## Problem set
(A) Answer these questions about the Jean Zay CUDA-aware MPI text, one per line:
(i) Which OpenMPI module does the example load?
(ii) What is the second step in the required initialisation order?
(iii) Why can code requiring GPUs not be executed on the front ends?
(B) Carry the Jean Zay CUDA-aware MPI text forward from its final sentence.

## Text extract
# # #

Jean Zay: CUDA-aware MPI and GPUDirect

For optimal performance, the Cuda-aware OpenMPI libraries supporting the GPUDirect are available on Jean Zay.

$ module avail openmpi/*-cuda
-------------- /gpfslocalsup/pub/modules-idris-env4/modulefiles/linux-rhel8-skylake_avx512 --------------
openmpi/3.1.4-cuda openmpi/3.1.6-cuda openmpi/4.0.2-cuda openmpi/4.0.4-cuda
 
$ module load openmpi/4.0.4-cuda

$ mpifort source.f90
 
$ mpicc source.c
 
$ mpic++ source.C

Since no particular option is necessary for the compilation, you may refer to the GPU compilation section of the index for more information on code compiling using the GPUs.

Adaptation of the code

The utilisation of the CUDA-aware MPI GPUDirect functionality on Jean Zay requires an accurate initialisation order for CUDA or OpenACC and MPI in the code :

  1. Initialisation of CUDA or OpenACC
  2. Choice of the GPU which each MPI process should use (binding step)
  3. Initialisation of MPI.

Caution: if this initialisation order is not respected, your code execution might crash with the following error:

CUDA failure: cuCtxGetDevice()

Return to Table of Contents


11. Code execution

Interactive and batch

There are two possible job modes: Interactive and batch.

In both cases, you must respect the maximum limits in elapsed (or clock) time, memory, and number of processors and/or number of GPUs which are set by IDRIS with the goal of better managing the computing resources. You will find more complete information concerning these limits by consulting the following pages on our Web server: CPU Slurm partitions, GPU Slurm partitions and the pages detailing how to reserve memory for CPU jobs or for GPU jobs.

Interactive jobs

From the machines declared in the IDRIS filters, you have SSH access to the front ends from which you can:

Comment: Any code requiring GPUs cannot be executed on the front ends as they are not equipped with them.

Batch jobs

There are several reasons to work in batch mode:

  • Having the possibility of closing the interactive session after submitting a batch job.
  • Having the possibility of going beyond the limitations of interactive in elapsed (or clock) time, memory, number of processors or GPUs.
  • Doing the computations with dedicated resources (these resources are reserved for you alone).
  • Allowing for better resource management for users by distribution on the machine according to the resources requested.

# # #

## Record extracts
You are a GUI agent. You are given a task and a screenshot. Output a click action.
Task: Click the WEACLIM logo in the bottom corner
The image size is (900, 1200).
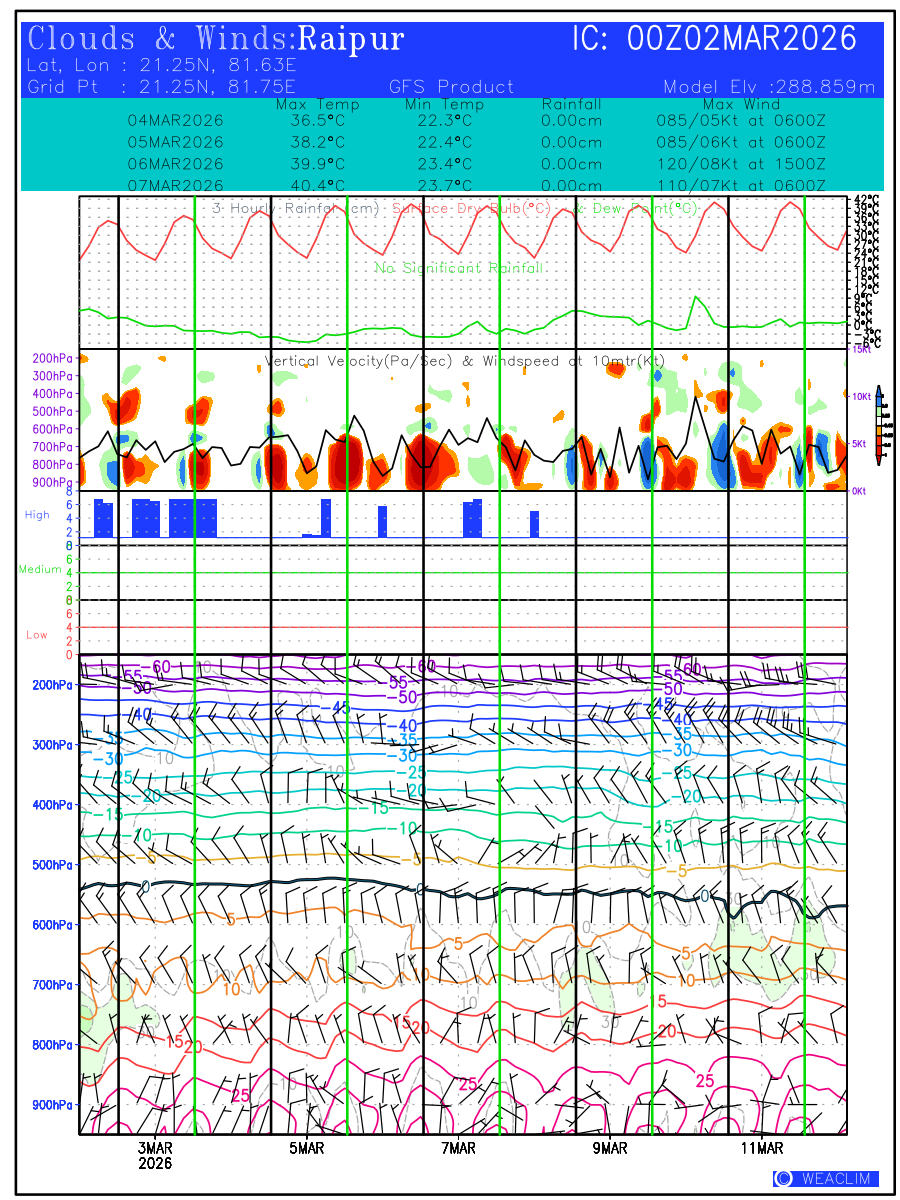[825, 1178]
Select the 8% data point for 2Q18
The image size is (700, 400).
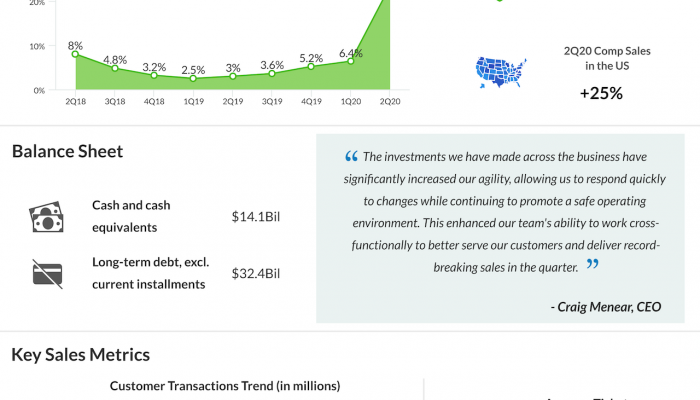pos(75,54)
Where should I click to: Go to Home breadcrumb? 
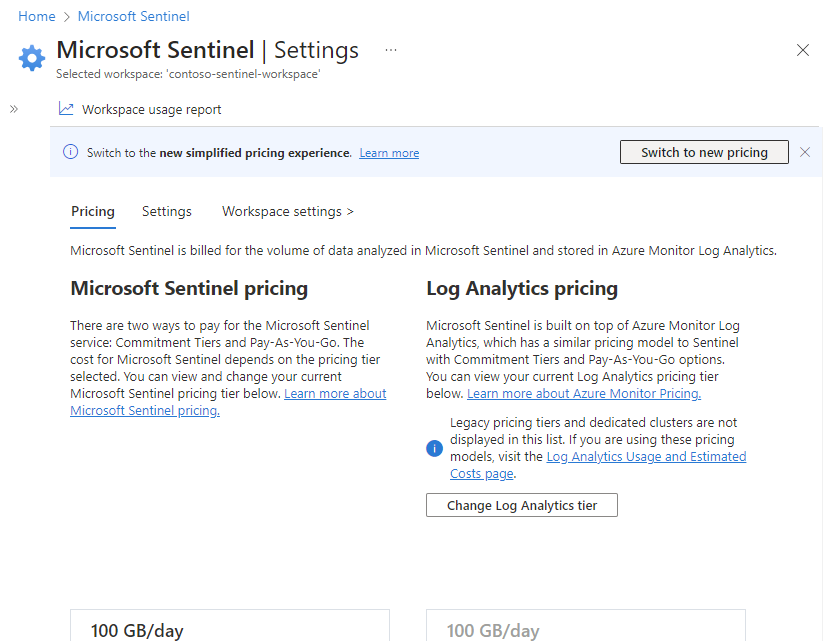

# # #

## Results of the tasks
(A)
(i) openmpi/4.0.4-cuda
(ii) Choosing the GPU that each MPI process should use (the binding step).
(iii) The front ends are not equipped with GPUs.

(B)
  • Launching your pre-/post-processing jobs on nodes dedicated to large memory (jean-zay-pp).

At IDRIS, we use Slurm software for batch job management on the compute nodes, the pre-/post-processing nodes (jean-zay-pp) and the visualisation nodes (jean-zay-visu).

This batch manager controls the scheduling of jobs according to resources requested (memory, elapsed (or clock) time, number of CPUs, number of GPUs, …), the number of active jobs at a given moment (number in total and number per user) and the number of hours consumed per project.

There are 2 essential steps in order to work in batch: job creation and job submission.

Job creation

This step consists of writing all the commands that you want executed into a file and then adding, at the beginning of the file, the Slurm submission directives for defining certain parameters such as:

  • Job name (directive #SBATCH --job-name=...)
  • Elapsed time limit for the entire job (directive #SBATCH --time=HH:MM:SS)
  • Number of compute nodes (directive #SBATCH --nodes=...)
  • Number of (MPI) processes per compute node (directive #SBATCH --ntasks-per-node=...)
  • Total number of (MPI) processes (directive #SBATCH --ntasks=...)
  • Number of OpenMP threads per process (directive #SBATCH --cpus-per-task=...)
  • Number of GPUs for jobs using GPUs (directive #SBATCH --gres=gpu:...)

Once the submission directives have been defined, it is recommended to enter the commands in the following order:

  • Go into the execution directory under WORK, SCRATCH or JOBSCRATCH (for more information, see our documentation about the disk spaces).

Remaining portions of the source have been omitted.